EXERCISE DIRECTIONS → Would you go through the records below and copy each line with the string "screenshot"?

Saved data entries →
.....

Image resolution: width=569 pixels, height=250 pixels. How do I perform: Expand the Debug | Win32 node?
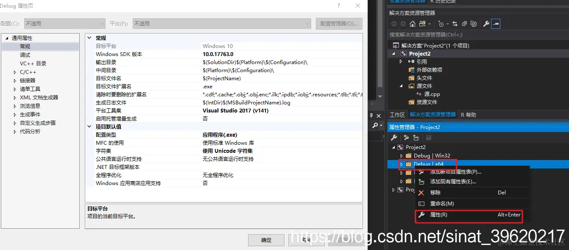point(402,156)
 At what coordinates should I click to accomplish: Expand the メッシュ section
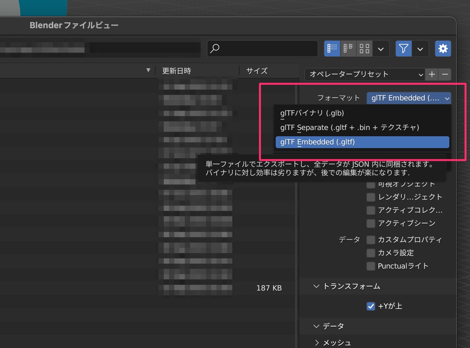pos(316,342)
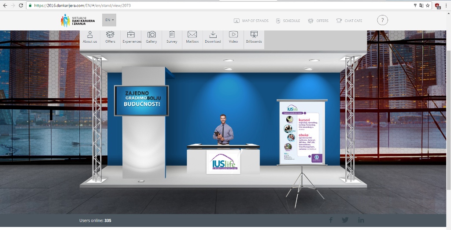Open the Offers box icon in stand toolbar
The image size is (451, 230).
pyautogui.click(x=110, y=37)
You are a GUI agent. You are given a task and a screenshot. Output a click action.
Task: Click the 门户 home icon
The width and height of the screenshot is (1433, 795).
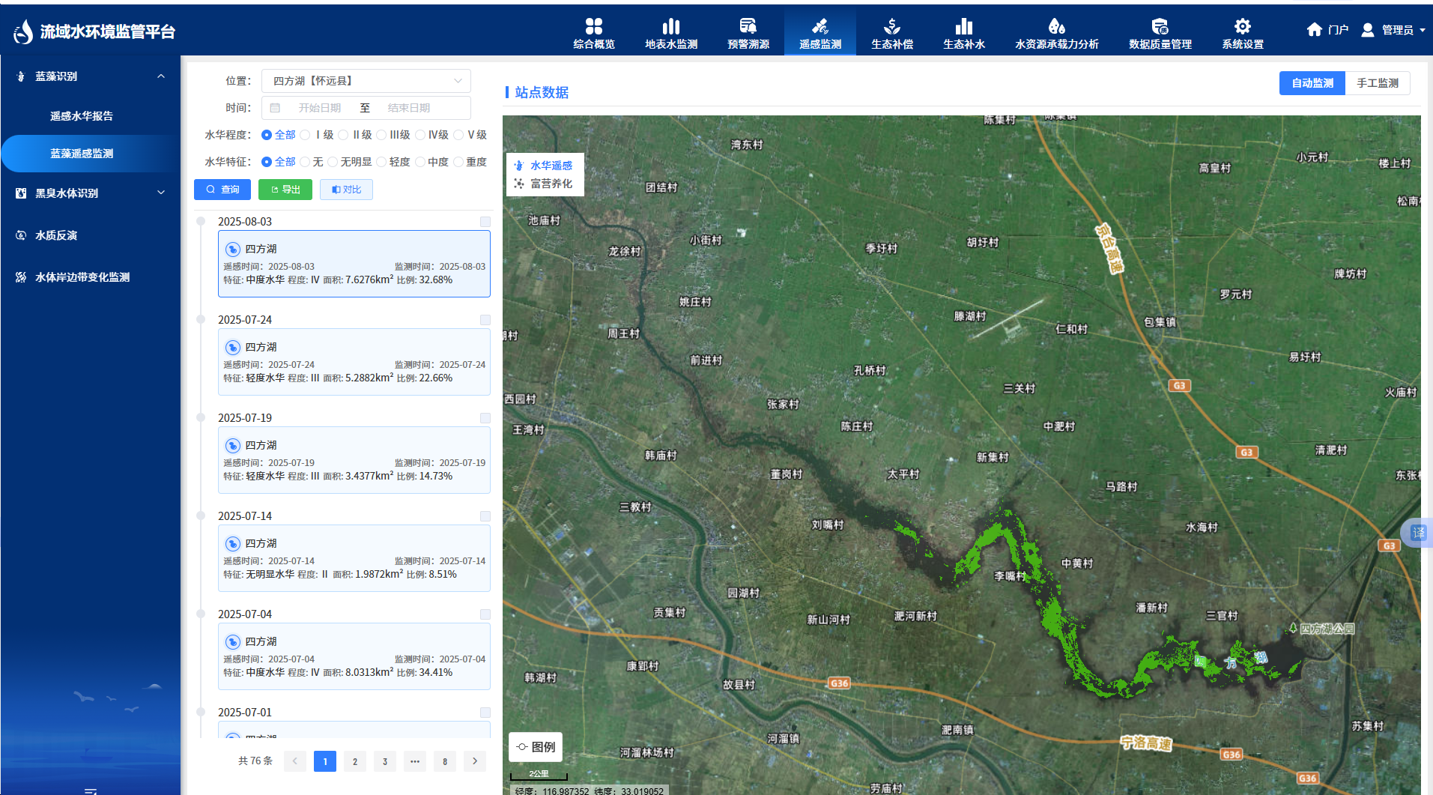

.....

TASK RESULT →
You are a GUI agent. You are given a task and a screenshot. Output a click action.
The width and height of the screenshot is (1433, 795).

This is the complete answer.